+++ DATA SUPPLIED +++

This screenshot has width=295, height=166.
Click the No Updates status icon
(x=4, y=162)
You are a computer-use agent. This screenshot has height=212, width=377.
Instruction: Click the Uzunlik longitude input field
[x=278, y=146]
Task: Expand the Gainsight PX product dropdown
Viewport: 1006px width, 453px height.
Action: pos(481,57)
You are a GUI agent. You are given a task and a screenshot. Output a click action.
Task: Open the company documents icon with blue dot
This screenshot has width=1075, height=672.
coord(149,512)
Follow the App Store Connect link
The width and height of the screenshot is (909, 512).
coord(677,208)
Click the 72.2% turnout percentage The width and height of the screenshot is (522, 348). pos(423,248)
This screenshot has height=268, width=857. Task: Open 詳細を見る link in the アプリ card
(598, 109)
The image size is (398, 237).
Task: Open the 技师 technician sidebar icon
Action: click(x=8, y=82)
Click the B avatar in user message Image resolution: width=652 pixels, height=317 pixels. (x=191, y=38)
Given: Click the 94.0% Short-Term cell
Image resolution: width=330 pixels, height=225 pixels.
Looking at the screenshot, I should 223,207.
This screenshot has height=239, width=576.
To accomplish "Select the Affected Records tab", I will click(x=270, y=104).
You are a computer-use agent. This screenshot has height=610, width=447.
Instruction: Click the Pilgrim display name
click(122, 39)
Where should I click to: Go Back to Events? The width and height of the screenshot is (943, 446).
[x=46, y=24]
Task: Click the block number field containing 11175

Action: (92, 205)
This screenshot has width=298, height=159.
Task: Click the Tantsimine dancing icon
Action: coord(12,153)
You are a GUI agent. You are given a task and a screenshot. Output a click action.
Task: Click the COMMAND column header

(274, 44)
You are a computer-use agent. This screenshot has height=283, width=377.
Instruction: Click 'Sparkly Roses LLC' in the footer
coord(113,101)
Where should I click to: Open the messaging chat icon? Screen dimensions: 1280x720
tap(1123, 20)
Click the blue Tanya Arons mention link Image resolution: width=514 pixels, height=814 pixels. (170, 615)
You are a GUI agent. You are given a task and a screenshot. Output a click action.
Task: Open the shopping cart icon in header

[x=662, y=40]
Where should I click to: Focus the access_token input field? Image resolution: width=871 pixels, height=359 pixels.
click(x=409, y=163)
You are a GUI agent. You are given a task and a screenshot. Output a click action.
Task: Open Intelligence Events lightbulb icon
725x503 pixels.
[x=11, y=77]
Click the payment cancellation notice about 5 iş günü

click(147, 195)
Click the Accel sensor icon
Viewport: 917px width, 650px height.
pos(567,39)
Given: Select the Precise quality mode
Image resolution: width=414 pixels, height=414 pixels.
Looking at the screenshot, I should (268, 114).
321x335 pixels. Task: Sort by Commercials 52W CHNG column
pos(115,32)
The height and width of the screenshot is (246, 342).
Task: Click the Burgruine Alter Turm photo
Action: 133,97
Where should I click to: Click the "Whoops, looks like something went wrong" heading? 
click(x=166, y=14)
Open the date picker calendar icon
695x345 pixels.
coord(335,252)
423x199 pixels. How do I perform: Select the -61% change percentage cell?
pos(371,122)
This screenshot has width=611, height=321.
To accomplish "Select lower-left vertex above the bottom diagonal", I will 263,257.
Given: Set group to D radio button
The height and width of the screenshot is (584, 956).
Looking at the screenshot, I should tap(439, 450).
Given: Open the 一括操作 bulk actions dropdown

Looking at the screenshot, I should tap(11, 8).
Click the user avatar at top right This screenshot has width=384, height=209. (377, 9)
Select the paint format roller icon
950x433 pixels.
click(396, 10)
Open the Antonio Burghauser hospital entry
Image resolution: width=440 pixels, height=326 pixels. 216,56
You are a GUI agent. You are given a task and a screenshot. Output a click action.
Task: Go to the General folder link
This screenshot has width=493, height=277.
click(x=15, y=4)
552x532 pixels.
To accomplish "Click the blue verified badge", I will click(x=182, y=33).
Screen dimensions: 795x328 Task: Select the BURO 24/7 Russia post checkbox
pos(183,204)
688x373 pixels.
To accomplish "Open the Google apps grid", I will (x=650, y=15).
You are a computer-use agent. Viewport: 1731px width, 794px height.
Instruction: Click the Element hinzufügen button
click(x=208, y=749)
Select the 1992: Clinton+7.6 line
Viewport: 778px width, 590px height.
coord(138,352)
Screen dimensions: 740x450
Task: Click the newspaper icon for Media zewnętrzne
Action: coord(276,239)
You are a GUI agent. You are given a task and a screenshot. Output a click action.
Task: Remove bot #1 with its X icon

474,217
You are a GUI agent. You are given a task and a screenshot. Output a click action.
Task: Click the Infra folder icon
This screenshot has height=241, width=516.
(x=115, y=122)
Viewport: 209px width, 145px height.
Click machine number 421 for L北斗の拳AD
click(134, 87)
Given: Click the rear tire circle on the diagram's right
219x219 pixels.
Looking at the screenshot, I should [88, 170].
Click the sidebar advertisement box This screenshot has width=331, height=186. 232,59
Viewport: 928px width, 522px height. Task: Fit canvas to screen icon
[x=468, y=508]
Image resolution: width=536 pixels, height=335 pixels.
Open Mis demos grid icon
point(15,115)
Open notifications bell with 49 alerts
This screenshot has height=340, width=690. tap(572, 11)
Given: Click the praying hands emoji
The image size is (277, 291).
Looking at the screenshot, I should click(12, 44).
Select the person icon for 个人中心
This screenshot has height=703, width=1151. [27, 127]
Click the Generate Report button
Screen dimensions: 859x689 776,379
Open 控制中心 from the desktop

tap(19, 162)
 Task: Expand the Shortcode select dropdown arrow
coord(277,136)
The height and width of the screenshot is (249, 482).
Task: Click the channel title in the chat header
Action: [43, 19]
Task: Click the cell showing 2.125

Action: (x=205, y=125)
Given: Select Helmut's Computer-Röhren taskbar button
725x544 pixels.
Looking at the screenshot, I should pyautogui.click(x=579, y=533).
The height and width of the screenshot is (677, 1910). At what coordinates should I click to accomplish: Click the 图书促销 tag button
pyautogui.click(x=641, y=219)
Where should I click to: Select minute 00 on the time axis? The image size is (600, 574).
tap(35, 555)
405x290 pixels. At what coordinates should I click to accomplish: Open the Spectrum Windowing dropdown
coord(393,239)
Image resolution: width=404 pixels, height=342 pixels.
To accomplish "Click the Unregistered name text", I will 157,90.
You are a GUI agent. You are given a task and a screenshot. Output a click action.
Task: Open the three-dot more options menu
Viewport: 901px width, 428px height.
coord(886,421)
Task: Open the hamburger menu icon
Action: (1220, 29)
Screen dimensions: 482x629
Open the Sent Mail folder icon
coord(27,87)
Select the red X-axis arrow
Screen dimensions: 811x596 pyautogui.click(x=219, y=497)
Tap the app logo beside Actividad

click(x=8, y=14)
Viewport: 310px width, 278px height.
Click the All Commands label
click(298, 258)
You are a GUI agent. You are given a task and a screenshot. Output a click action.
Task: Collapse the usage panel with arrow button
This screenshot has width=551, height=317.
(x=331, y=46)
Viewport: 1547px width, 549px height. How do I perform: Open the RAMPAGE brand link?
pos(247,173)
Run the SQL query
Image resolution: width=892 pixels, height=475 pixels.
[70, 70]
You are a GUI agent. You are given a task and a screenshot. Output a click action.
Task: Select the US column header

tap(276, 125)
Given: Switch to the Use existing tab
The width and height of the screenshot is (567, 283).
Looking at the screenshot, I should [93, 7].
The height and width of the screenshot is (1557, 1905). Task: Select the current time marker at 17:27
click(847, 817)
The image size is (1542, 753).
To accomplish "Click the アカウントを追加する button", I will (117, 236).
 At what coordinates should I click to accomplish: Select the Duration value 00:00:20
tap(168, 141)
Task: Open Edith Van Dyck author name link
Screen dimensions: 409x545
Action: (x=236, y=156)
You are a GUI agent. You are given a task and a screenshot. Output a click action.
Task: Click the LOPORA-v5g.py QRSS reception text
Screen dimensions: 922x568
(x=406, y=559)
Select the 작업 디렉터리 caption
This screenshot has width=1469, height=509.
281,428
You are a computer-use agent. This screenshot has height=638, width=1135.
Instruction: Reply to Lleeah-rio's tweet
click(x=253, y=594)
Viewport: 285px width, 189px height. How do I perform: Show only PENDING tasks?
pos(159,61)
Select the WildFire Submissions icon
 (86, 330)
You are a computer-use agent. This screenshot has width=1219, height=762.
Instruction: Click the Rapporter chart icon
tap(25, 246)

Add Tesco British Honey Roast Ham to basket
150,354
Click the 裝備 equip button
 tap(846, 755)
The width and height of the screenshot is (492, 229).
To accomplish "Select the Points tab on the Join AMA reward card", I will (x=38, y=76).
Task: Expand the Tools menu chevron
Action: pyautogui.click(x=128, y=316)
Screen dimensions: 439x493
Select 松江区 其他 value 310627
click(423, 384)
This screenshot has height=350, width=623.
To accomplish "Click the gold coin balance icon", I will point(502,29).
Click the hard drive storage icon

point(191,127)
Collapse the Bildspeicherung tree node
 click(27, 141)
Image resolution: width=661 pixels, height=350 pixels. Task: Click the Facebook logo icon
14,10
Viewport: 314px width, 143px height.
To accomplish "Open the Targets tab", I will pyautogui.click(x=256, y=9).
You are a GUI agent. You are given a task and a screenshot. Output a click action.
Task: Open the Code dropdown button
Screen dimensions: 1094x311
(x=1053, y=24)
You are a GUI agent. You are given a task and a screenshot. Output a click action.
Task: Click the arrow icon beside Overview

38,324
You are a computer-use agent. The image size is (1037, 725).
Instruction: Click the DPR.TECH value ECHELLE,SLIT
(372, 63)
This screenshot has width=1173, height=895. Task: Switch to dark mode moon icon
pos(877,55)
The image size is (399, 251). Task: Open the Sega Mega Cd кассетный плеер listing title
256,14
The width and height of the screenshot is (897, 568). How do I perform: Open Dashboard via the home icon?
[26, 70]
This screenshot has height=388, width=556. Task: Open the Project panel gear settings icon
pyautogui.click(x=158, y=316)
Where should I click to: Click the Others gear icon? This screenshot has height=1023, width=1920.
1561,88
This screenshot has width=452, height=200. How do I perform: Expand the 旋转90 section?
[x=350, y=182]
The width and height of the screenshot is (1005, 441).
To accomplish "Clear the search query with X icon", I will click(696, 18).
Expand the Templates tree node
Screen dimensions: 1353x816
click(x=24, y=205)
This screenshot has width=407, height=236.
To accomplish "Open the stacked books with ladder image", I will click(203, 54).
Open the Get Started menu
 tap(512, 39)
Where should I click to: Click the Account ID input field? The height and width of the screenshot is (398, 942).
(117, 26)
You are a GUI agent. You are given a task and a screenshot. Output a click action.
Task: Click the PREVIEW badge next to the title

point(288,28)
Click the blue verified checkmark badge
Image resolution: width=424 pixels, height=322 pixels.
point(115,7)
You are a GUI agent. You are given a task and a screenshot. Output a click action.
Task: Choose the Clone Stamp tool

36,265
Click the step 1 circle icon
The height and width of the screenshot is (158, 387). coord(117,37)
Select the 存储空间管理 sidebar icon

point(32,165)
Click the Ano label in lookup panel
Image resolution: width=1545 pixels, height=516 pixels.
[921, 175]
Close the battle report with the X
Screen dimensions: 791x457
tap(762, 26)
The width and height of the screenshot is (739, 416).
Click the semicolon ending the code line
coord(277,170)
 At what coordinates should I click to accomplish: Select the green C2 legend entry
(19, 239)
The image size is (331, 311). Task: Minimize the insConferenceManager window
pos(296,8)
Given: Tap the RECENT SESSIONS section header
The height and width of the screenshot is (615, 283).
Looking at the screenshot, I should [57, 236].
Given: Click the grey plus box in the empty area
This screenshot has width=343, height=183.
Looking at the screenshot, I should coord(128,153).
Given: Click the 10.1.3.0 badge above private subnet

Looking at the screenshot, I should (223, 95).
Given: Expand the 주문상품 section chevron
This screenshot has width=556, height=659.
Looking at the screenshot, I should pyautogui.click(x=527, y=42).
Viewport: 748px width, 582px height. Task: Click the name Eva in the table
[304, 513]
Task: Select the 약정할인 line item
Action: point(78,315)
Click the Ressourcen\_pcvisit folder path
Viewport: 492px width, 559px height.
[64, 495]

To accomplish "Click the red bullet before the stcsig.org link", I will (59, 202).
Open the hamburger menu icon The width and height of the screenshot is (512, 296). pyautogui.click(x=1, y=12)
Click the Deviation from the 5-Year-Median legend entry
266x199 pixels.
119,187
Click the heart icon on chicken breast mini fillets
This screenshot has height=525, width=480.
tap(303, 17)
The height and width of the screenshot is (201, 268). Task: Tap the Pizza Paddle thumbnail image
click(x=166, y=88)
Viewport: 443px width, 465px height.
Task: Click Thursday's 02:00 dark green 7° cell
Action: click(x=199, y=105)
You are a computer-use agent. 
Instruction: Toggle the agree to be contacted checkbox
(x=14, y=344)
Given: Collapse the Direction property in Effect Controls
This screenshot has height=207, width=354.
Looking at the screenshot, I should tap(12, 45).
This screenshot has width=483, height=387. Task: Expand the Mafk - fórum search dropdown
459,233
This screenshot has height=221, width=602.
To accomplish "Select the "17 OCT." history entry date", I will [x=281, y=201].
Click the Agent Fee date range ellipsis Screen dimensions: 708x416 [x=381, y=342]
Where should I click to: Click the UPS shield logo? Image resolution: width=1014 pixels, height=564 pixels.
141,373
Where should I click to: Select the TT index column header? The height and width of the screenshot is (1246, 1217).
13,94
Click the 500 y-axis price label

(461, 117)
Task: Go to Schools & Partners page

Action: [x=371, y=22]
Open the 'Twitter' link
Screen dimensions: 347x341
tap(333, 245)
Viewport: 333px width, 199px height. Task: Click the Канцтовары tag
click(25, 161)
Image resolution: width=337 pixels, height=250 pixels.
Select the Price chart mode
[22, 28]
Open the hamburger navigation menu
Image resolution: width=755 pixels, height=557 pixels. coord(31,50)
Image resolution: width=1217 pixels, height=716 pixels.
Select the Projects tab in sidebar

+++

> _INSTRUCTIONS FOR THE TASK_
Return all lines from the data that include the string "text".

> _ANSWER SECTION_
To accomplish "Click the Unregistered name text", I will 157,90.
Task: Click the LOPORA-v5g.py QRSS reception text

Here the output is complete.